Now, what if we insist on traversing without recursion? In lieu of the call stack, we need to maintain our own stack. Each item in our stack would hold the same information as a call frame. In traverse_recursive there are two potential recursive calls, each call adding another frame to the call stack. Since a recursive call suspends the calling frame, our stack must maintain a state - whether or not the left side of the BST has been examined. Let’s designate the possibilities for this state "left" and "right".

def traverse_iterative(node):

    stack = []

    stack.append((node, "right"))
    stack.append((node, "left"))

    while stack:
        node, state = stack.pop()
        if state == "left":
            if node.left:
                stack.append((node.left, "right"))
                stack.append((node.left, "left"))
        elif state == "right":
            print(node)
            if node.right:
                stack.append((node.right, "right"))
                stack.append((node.right, "left"))

Each call frame becomes, in our stack, a pair of items - as the stack is popped off, the left side of each node is examined before the right. The analogue of a recursive call is pushing another pair to the stack. Let’s test traverse_iterative on the same BST.

>>> traverse_iterative(tree)
1
2
3
4
5
6

Note that an in-order traversal is different from a depth-first search (DFS). To implement DFS iteratively, we simply maintain a stack of nodes without the additional state. This is because DFS first checks whether the target node has been found (and if so, exits) before adding the child nodes to the stack. Hence there is no reason to “remember” the parent node. Formally, DFS on a binary tree is equivalent to a pre-order traversal.

The iterative implementation of in-order tree traversal is less intuitive than the recursive version, which nicely illustrates that recursion is sometimes much easier than iteration. Though iteration has the advantage of not growing the call stack, and readily leads to tail recursion.

def traverse_tail_recursive(stack):

    if not stack:
        return

    node, state = stack.pop()

    if state == "left":
        if node.left:
            stack.append((node.left, "right"))
            stack.append((node.left, "left"))
    elif state == "right":
        print(node)
        if node.right:
            stack.append((node.right, "right"))
            stack.append((node.right, "left"))
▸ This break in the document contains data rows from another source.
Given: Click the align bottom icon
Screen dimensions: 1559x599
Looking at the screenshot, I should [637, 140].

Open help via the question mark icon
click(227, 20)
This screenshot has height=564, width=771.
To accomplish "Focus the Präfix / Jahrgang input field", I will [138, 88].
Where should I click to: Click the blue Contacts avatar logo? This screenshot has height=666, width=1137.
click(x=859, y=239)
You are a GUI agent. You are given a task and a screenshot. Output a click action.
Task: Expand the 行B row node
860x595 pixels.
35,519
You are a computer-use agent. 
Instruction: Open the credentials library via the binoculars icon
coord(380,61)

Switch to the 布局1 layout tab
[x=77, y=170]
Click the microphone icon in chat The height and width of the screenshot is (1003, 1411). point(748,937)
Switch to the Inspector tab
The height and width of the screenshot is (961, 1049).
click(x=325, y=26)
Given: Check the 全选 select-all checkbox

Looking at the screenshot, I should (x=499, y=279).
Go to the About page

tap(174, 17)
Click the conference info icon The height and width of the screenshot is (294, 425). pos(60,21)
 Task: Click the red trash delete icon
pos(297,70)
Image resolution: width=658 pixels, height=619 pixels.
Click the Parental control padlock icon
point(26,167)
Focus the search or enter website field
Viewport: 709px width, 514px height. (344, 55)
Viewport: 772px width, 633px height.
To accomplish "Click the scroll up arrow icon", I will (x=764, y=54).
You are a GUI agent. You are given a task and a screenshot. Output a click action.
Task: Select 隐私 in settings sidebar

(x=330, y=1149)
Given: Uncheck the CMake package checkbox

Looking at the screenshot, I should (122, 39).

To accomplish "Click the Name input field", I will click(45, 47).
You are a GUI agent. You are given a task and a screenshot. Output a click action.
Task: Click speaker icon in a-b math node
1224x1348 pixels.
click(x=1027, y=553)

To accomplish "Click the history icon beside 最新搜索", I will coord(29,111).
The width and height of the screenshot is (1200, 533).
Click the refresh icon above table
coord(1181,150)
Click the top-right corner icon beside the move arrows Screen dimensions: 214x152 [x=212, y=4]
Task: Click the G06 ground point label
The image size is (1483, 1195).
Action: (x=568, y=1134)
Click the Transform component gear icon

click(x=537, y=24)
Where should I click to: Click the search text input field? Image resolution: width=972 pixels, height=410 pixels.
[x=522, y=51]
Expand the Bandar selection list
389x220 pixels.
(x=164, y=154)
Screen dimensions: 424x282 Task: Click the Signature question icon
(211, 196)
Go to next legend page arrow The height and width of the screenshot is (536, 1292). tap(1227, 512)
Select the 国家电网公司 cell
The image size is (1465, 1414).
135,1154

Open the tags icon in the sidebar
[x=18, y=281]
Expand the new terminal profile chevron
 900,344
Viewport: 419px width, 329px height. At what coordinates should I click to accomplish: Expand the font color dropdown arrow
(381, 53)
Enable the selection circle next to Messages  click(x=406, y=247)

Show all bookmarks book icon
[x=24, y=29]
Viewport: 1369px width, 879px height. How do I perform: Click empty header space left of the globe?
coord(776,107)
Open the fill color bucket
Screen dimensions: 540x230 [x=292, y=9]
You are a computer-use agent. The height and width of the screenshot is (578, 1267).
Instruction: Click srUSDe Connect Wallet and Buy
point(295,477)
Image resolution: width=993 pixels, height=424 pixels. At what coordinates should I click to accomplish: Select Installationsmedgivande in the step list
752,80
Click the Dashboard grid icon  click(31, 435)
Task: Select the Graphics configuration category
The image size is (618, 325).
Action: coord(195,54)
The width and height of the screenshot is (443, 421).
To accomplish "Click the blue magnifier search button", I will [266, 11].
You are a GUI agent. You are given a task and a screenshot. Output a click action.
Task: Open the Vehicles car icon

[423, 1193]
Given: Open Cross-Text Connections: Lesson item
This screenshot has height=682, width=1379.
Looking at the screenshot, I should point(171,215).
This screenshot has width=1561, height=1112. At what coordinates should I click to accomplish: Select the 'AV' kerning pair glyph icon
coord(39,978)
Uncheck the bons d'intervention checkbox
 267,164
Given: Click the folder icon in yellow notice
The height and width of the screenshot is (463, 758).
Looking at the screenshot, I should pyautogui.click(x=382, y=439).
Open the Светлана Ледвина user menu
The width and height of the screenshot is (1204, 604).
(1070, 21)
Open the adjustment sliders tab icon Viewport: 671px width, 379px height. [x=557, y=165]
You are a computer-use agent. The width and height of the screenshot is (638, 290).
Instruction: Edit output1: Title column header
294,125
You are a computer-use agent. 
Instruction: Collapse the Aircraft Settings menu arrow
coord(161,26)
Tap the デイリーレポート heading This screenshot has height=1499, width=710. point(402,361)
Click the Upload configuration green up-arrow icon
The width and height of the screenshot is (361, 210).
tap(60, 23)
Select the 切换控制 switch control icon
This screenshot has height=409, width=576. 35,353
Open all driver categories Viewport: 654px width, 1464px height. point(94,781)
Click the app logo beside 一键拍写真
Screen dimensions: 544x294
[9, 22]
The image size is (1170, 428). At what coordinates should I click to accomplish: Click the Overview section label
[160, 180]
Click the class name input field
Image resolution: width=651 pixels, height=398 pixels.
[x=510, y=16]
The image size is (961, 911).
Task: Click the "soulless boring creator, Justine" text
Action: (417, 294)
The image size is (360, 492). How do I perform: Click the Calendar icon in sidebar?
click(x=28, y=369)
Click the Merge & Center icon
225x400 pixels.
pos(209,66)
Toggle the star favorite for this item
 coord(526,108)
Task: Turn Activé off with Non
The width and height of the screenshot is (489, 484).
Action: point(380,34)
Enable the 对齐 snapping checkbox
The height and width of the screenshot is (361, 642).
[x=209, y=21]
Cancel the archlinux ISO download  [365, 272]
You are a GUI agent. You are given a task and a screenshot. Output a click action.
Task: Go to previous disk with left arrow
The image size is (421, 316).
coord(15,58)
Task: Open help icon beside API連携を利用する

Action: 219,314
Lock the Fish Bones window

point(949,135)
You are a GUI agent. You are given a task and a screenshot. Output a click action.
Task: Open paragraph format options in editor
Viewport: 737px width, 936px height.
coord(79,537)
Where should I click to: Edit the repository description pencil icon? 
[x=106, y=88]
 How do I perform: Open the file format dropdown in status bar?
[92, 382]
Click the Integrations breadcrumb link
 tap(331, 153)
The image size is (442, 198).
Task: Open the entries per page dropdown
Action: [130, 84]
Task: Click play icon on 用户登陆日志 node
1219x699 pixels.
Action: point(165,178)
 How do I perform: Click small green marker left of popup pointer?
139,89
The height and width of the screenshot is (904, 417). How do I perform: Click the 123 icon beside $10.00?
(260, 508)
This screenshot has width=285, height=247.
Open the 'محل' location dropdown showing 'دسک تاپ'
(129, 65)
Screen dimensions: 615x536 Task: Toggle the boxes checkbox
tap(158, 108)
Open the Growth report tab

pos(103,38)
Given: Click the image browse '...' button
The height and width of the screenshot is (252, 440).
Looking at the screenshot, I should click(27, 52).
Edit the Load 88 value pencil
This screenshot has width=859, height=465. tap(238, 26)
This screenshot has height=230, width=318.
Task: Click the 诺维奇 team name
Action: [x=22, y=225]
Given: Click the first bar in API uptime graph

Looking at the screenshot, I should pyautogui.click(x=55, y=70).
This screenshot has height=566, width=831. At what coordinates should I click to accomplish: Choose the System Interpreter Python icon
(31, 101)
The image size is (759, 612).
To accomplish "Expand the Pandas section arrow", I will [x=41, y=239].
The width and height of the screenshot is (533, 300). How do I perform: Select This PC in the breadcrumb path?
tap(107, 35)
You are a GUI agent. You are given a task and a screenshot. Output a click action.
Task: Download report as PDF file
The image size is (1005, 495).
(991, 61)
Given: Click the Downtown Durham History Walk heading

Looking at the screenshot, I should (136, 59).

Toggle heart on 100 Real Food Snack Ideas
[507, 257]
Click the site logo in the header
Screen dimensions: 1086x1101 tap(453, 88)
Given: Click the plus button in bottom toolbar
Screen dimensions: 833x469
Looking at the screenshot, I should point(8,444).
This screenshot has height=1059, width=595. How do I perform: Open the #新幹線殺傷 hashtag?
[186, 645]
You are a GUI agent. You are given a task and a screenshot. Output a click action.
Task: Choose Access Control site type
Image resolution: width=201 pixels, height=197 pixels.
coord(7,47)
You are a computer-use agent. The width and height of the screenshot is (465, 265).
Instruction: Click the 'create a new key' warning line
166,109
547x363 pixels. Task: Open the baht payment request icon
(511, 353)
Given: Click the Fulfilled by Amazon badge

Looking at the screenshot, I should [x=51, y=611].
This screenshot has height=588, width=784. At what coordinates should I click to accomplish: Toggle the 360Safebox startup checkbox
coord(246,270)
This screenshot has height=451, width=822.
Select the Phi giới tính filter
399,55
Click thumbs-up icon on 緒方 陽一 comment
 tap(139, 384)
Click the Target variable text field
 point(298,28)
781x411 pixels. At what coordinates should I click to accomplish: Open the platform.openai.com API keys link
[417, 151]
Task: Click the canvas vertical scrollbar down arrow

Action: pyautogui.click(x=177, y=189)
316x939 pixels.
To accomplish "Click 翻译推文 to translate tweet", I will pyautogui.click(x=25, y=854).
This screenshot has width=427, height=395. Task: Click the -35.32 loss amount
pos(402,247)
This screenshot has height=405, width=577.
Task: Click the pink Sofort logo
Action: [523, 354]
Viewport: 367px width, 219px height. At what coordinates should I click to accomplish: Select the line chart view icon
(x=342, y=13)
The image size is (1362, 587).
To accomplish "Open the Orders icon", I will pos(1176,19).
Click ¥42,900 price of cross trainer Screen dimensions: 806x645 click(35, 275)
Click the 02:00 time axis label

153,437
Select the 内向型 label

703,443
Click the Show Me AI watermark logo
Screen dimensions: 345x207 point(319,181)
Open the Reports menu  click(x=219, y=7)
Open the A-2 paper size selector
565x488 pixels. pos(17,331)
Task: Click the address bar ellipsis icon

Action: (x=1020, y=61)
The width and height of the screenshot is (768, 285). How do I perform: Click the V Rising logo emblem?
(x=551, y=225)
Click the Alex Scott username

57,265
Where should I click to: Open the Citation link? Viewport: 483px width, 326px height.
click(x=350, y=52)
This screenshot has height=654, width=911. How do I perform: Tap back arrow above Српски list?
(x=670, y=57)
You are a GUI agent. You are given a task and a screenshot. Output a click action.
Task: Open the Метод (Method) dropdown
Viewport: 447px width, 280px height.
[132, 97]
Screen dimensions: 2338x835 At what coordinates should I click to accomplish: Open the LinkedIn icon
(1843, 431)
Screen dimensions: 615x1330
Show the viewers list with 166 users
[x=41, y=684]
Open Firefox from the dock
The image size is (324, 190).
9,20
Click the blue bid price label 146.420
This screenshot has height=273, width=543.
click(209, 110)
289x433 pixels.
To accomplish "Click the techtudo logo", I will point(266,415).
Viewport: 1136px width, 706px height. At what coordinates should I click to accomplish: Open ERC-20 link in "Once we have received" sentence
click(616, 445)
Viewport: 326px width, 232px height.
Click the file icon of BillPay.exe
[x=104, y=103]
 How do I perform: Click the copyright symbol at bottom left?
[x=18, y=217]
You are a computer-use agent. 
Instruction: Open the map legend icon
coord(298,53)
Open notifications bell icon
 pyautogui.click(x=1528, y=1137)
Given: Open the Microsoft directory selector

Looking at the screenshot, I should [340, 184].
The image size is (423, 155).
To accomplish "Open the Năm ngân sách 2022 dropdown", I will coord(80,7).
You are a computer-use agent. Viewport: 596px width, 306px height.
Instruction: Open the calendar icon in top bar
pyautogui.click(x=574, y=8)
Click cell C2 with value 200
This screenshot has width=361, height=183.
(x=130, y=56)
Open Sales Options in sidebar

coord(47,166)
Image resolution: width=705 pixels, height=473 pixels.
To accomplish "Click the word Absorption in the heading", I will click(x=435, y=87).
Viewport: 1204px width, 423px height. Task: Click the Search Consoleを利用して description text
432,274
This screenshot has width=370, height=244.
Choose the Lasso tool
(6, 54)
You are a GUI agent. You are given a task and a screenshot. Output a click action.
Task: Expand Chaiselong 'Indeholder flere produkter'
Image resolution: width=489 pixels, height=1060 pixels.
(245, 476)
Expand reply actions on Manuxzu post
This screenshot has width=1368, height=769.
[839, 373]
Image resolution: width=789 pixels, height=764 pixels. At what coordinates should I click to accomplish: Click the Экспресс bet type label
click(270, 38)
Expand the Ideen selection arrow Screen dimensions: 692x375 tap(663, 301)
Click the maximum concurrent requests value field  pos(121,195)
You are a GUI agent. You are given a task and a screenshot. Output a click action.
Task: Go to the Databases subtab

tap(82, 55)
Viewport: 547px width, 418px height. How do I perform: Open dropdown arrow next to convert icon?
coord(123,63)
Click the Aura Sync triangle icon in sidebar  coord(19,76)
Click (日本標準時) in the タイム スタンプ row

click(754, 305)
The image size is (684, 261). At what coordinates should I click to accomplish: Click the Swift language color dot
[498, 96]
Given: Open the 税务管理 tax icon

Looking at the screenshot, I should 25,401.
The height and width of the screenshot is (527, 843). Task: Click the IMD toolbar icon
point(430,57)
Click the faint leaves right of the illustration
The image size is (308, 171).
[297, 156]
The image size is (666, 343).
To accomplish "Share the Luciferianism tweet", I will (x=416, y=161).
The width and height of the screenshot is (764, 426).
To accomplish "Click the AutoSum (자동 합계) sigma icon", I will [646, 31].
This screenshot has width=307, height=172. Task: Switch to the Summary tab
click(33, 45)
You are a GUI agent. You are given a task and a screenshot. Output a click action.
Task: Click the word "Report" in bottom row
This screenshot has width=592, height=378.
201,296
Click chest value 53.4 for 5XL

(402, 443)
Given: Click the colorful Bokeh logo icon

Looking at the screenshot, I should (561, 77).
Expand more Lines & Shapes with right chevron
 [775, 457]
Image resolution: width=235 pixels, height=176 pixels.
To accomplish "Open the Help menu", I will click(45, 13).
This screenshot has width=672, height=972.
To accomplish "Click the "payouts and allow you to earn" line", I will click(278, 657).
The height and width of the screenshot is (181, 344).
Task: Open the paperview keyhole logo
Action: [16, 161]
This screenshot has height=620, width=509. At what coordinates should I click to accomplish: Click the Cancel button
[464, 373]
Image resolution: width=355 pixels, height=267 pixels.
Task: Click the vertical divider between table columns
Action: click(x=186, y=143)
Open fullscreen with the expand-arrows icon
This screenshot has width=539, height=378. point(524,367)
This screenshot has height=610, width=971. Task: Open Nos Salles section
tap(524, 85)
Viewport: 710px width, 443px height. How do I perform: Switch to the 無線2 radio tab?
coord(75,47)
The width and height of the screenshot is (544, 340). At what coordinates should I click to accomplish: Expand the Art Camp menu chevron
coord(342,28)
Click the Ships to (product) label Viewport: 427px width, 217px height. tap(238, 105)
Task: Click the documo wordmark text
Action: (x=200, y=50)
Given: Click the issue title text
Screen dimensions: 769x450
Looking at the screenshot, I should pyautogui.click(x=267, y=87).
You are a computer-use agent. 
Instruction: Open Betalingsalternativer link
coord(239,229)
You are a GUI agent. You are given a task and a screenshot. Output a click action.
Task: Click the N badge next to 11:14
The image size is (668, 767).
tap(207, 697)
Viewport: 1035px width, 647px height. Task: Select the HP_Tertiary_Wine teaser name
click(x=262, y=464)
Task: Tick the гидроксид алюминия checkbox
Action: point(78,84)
    traverse_tail_recursive(stack)

Calling traverse_tail_recursive with the same tree but wrapped inside of a stack:

>>> traverse_tail_recursive(
...     [
...         (tree, "right"),
...         (tree, "left")
...     ]
... )
1
2
3
4
5
6

Python does not offer tail call optimization, but in languages that do, this example suggests a recipe for turning a recursive function into a tail recursive function: via an intermediate iterative implementation.